# Reconstruction of a rectangular matrix from its corrsponding square matrix

Inorder to perform eigen decomposition, I converted a rectangular matrix to square by multiplying with the transpose of the matrix. After decomposition, I got the component matrices. If I multiply the component matrices I would get the square matrix. I would like to know, if there is any method for reconstructing the original rectangular matrix from the square matrix.

You are basically delving into singular value decomposition (SVD). Let $A$ be your rectangular matrix which of size $m\times n$. Let us assume $m<n$ (other way around is also same). Take $B_1=AA^T$ and $B_2=A^TA$. Take eigen decomposition of both. So that, $B_1=U\Lambda_1U^T$ and $B_2=V\Lambda_2V^T$. Now do the following
• Note the non-zero values inside $\Lambda_1$ and $\Lambda_2$, are they related?

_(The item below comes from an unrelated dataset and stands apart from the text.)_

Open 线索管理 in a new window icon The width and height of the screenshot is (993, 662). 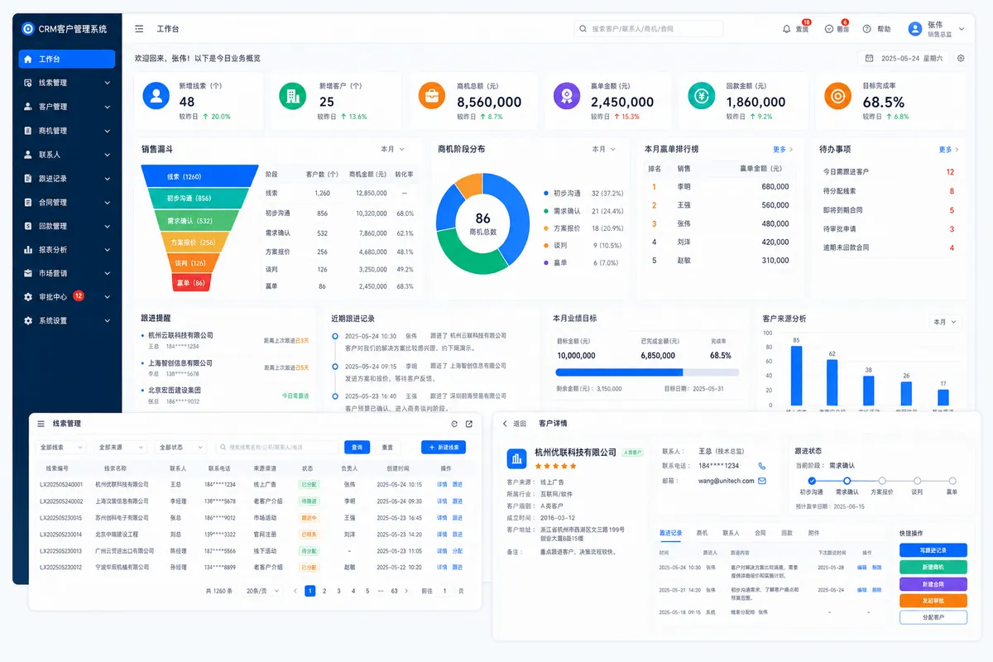(x=469, y=424)
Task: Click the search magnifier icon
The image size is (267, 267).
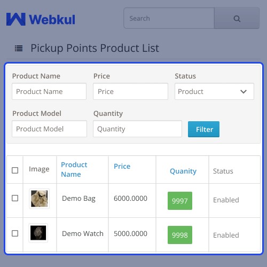Action: click(237, 19)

• Make a $m\times m$ diagonal matrix $\Lambda_A$ with its diagonal entries as square roots of diagonal entries of $\Lambda_1$. Make the $m\times n$ block matrix $\Lambda=[\Lambda_A,0]$ where the zero part is a $m \times (n-m)$ zero matrix.
• Now construct the matrix $C=U\Lambda V^T$. What is the relation between $A$ and $C$?
• Now think about the other direction, $m\geq n$?.